Храм встретил троицу гнетущей пустотой, неприметной в узком коридоре, гус­тыми пещерными тенями, прятавшимися, где только возможно и сочными, но тяжёлыми запахами сгоревшего жира, которых по вчерашнем прибытии в храм европеец почти не учуял. Чаши с воловьим жиром по углам и за спиной Бодхисатвы дарили пространству безразлично пы­лающее пламя. Видимо они горели непрестанно и неугасимо. Алексей Николаевич посмотрел вверх, пытаясь разглядеть храмовый потолок. Свод, если он был, терялся где-то далеко в высоте, а огонь чаш не мог разогнать весь пещерный мрак, хотя светильники по стенам выглядели довольно большими. Такой же была центральная чаша, выполненная в виде поставца на закрученной в косичку толстой металлической ножке. Именно возле неё и поставили европейца, но так, чтобы чаша обязательно оказалась меж ним и тибетским идолом.

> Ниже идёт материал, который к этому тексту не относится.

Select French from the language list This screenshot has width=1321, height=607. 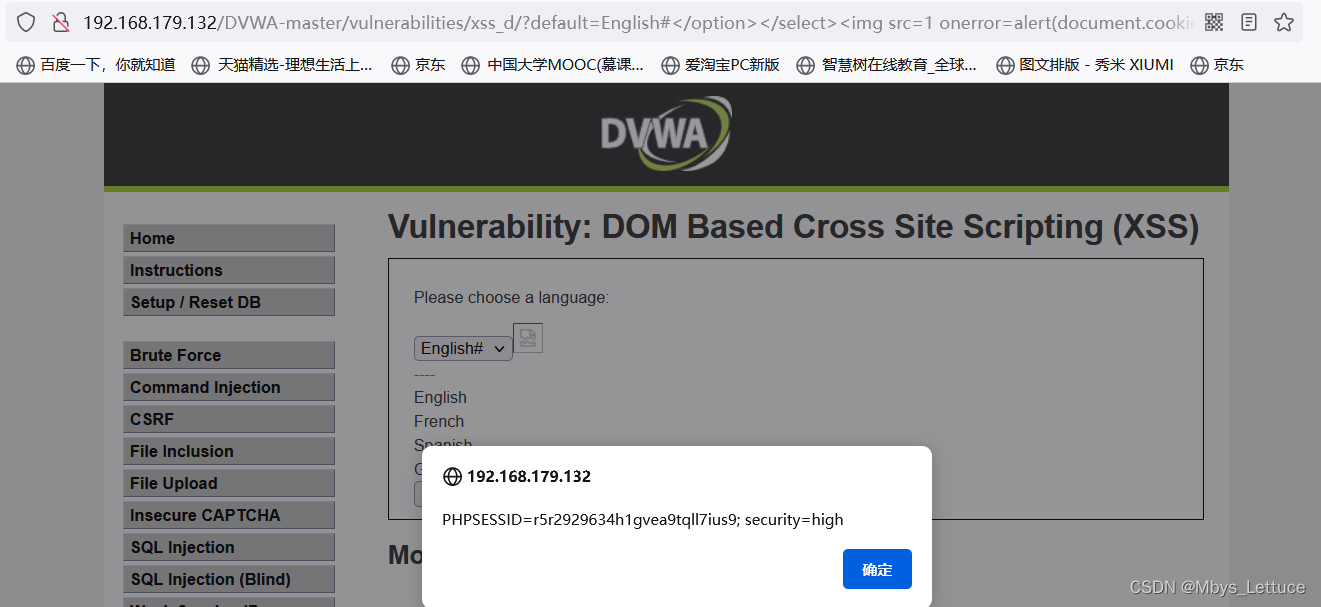coord(438,421)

- Ом-мани-пудмэ-хум, - начал старец-монах с наиглавнейшего заклинания Бодхи­сатве. Видимо, на Тибете все молитвенные литургии начинались именно с этой мантры. И всё же старец встал в необычную для ламаистского монастыря и даже для даосизма молитвенную позу Оранты.[1]Он стоял как раз посредине между евро­пейцем и статуей, не уставая повторять заветное заклинание, то есть огради­тельную молитву.

- Ом-мани-пудмэ-хум, - уносилось под теряющиеся в пещерной темноте своды в тридцать третий или же триста тридцать третий раз. Европеец очень скоро пере­стал считать заклинания, потому что не обнаружил ни рядом, ни впереди дочери Ранг-ду. Непроизвольно он хотел обернуться, но тут же получил тычок ниже пояса в самый кончик позвоночника. А в этом месте – европеец знал – у человека до­вольно неприятный нервный узел со свёрнутой в сонный клубок змеёй Кундалини. Тут же по телу прокатилась волна боли, хотя удар был вовсе не сильным. Де­вушка стояла где-то сзади и могла шпынять белого дикаря точечными ударами, чтоб не вертелся в храме да ещё при чтении бодхисатовских мантр.

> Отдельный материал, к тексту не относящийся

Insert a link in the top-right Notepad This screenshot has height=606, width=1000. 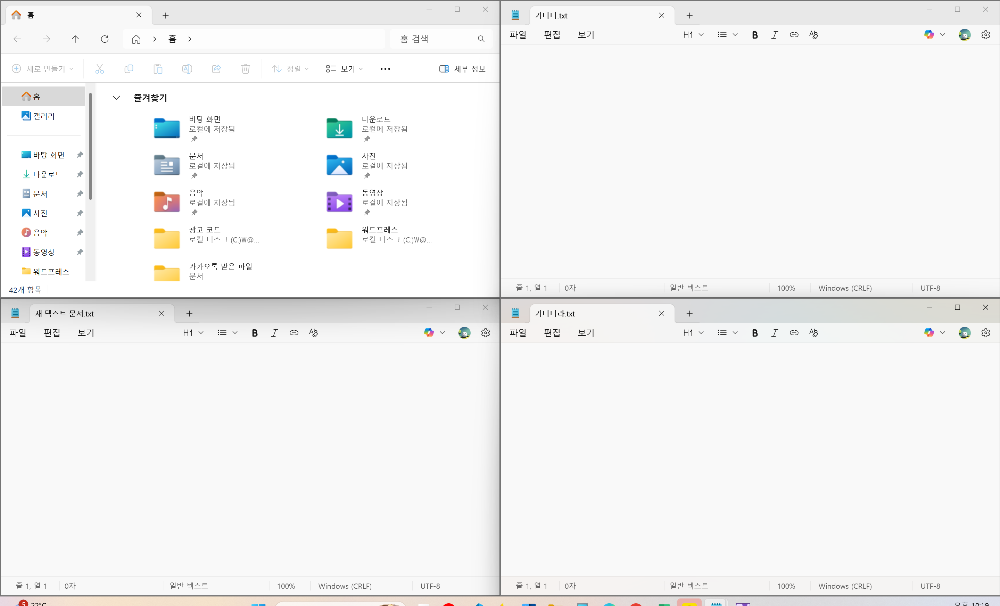click(x=794, y=34)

Монах к тому времени уже закончил чтение заклинаний, во всяком случае, замол­чал. Потом сделал шаг в сторону статуи, другой. Ничего не происходило. Идол не гневался, молнии не обрушивались, всё было тихо, как всегда. Вдруг тишину на­рушило короткое уханье и стук, будто по воздуху в каком-нибудь ущелье пронёсся огромный камень, и вибрация воздуха послушно откликалась на полёт. Но что это? Монах, мерно шагавший к статуе, неожиданно исчез. Пропал, будто его и не было! Алексей Николаевич боялся поверить своим глазам. Он вдруг обнаружил, что почти весь пол между идолом и центральным све­тильником исчез вместе с только что шагавшим к статуе старцем. На этом месте теперь красовалась огром­ная пропасть. Скоро откуда-то снизу донёсся слабый отголосок, похожий на звук камешка, брошенного в бездонный колодец. Верно, монах только что расстался с жизнью. Толстой стоял, в который раз безвольно открыв рот, и не знал, что же всё-таки делать? Из-за спины писателя вынырнула никуда не исчезнувшая девушка и под­бежала к самому краю открывшейся пропасти. Всего-то около пяти метров отде­ляло её от статуи, но через пропасть просто так не перепрыгнешь. Оказывается, вовсе недаром хранитель уступал дорогу ищущему, а тот совсем не зря прислу­шался к голосу человеческой интуиции. Единственное, вселяющее мизерную надежду осталось только то, что исчезнув­ший пол из крупных тесаных плит обнажил две дорожки, два кедровых тёсанных бревна, по которым спокойно можно пройти к статуе. Возможно, в этом тоже пря­талась какая-то закавыка. Только не отступать же на полпути. Писатель с детских лет привык придерживаться принципа: если что-либо начал – заканчивай. А не можешь – не берись.